One of the most interesting things about performing reconnaisance/footprinting is the wealth of information that starts to flow in about your target from the many and varied data sources on the internet. Performing reconnaisance manually is time consuming and often tedious, but there are also challenges with automating it:

This is where Tor becomes very useful, and so in this post I will explain a little bit about Tor, how SpiderFoot integrates with it, and how you can use this new capability in SpierFoot 2.5.0 to improve your reconnaisance results.

What is Tor?

Taken from the Tor website, the Tor network is:

… a group of volunteer-operated servers that allows people to improve their privacy and security on the Internet. Tor’s users employ this network by connecting through a series of virtual tunnels rather than making a direct connection, thus allowing both organizations and individuals to share information over public networks without compromising their privacy…

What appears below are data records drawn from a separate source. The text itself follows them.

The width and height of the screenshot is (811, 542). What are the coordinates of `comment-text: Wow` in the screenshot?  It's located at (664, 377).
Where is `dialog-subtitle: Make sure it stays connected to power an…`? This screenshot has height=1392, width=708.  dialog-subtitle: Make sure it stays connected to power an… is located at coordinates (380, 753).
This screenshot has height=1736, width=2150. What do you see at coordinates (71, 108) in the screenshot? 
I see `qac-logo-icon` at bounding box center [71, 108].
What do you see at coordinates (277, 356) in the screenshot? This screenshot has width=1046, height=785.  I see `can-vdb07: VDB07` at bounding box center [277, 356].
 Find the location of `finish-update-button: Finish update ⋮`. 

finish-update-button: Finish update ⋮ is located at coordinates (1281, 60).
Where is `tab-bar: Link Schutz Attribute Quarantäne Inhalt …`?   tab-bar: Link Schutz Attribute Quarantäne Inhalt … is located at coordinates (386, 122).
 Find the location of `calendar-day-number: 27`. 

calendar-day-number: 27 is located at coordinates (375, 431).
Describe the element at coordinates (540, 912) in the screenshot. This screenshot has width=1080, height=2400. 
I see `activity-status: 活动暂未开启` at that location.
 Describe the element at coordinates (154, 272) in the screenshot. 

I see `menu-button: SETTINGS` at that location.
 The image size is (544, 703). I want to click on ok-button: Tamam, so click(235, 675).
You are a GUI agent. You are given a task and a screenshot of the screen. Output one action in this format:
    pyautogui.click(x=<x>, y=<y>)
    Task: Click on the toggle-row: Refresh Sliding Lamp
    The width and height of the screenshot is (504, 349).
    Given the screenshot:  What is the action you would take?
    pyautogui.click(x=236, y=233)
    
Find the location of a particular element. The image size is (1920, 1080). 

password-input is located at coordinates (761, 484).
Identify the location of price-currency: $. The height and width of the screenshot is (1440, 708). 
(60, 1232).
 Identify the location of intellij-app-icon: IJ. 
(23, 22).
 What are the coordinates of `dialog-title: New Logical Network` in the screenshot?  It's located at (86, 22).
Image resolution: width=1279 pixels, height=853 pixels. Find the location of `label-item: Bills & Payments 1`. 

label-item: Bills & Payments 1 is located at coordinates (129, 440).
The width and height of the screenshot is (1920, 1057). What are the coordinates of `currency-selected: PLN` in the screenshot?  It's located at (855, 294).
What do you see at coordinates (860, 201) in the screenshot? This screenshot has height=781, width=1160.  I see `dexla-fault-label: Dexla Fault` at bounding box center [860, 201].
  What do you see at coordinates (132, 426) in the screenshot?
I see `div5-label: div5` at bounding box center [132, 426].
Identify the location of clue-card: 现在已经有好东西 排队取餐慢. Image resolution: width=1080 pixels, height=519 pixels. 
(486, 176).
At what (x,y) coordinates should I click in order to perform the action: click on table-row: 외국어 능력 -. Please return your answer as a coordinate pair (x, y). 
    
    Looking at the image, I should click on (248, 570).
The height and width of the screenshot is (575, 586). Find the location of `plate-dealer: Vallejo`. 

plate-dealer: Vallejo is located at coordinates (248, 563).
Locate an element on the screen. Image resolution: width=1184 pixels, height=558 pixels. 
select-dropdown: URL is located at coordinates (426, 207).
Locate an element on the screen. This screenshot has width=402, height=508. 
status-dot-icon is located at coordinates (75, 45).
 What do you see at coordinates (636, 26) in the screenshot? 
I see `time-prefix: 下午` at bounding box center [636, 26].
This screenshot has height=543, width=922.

Using the Tor network is as simple as installing the client software, which basically acts as a SOCKS-compatible proxy, and proxying TCP connections from your SOCKS-capable client (e.g. a web browser) through it. The target server you are connecting to does not see your IP address, but instead the IP address of the Tor “exit node” your connection is routed through after having hopped through other nodes within the Tor network (even the Tor exit node doesn’t know your IP address). That set of hops through the Tor network is known as your “Tor circuit” and is automatically changed every ten minutes.

Depending on your Tor configuration, the Tor client will listen on two ports - one for proxying connectivity and the other for accepting control commands. The control port is used by SpiderFoot to request refreshing the circuit (what I refer to as “re-circuiting”).

Running Tor

A wealth of information about installing and configuring Tor is available on the web, but for your purposes with SpiderFoot, you simply need to download and run the Tor client and enable control connections so that SpiderFoot can control it.

NOTE: Tor offer a “Tor Browser” which is NOT what you must use with SpiderFoot - you need the Tor “stand-alone” client.

For Linux/BSD

  1. Go to the Tor download page and download the package for your platform.
  2. Compile/Install the package as per the instructions provided.
  3. Run Tor as follows:
tor --SocksPort 9050 --ControlPort 9051

Output from the process should indicate any errors and general status updates, but a message like this would indicate you are successfully set up:

[notice] Tor has successfully opened a circuit. Looks like client functionality is working.

For Windows:

  1. Go to the Tor download page click Windows and then download the Expert Bundle. Do not download the “Tor Browser”!
  2. Unzip the package to a directory of your choice, open the Windows command line and change to the unzipped package “Tor” directory.
  3. Run Tor as follows:
tor --SocksPort 9050 --ControlPort 9051

Check that it is running and listening on both ports using Task Manager and then netstat should also indicate it is listening on both ports:

C:\Tor>netstat /na | findstr 905
  TCP    127.0.0.1:9050         0.0.0.0:0              LISTENING
  TCP    127.0.0.1:9051         0.0.0.0:0              LISTENING

Configuring SpiderFoot for Tor

To enable Tor in SpiderFoot, go to the Settings menu, and then the Global tab. Scroll down and you will see the following options:

Here is each option explained:

Once you have changed these settings, click the Save Changes button and you are ready to run your scan through Tor. Check the SpiderFoot logs for your scan to see any errors that might be related to Tor.

Warning: One very critical caveat is that the use of Tor only applies to TCP connectivity because Tor explicitly does not support UDP, and thus any DNS look-ups performed directly by SpiderFoot’s sfp_dns module will go directly to your configured DNS server.

How does it work?

Various SpiderFoot modules have mechanisms to detect when CAPTCHA’s or other blocking is being implemented by various intelligence sources (e.g. Google, Bing, etc.) When SpiderFoot detects this, it uses the Stem library to send a NEWNYM command to Tor. Tor then sets up a new circuit for subsequent connections. SpiderFoot will attempt to switch circuits up to three times before giving up.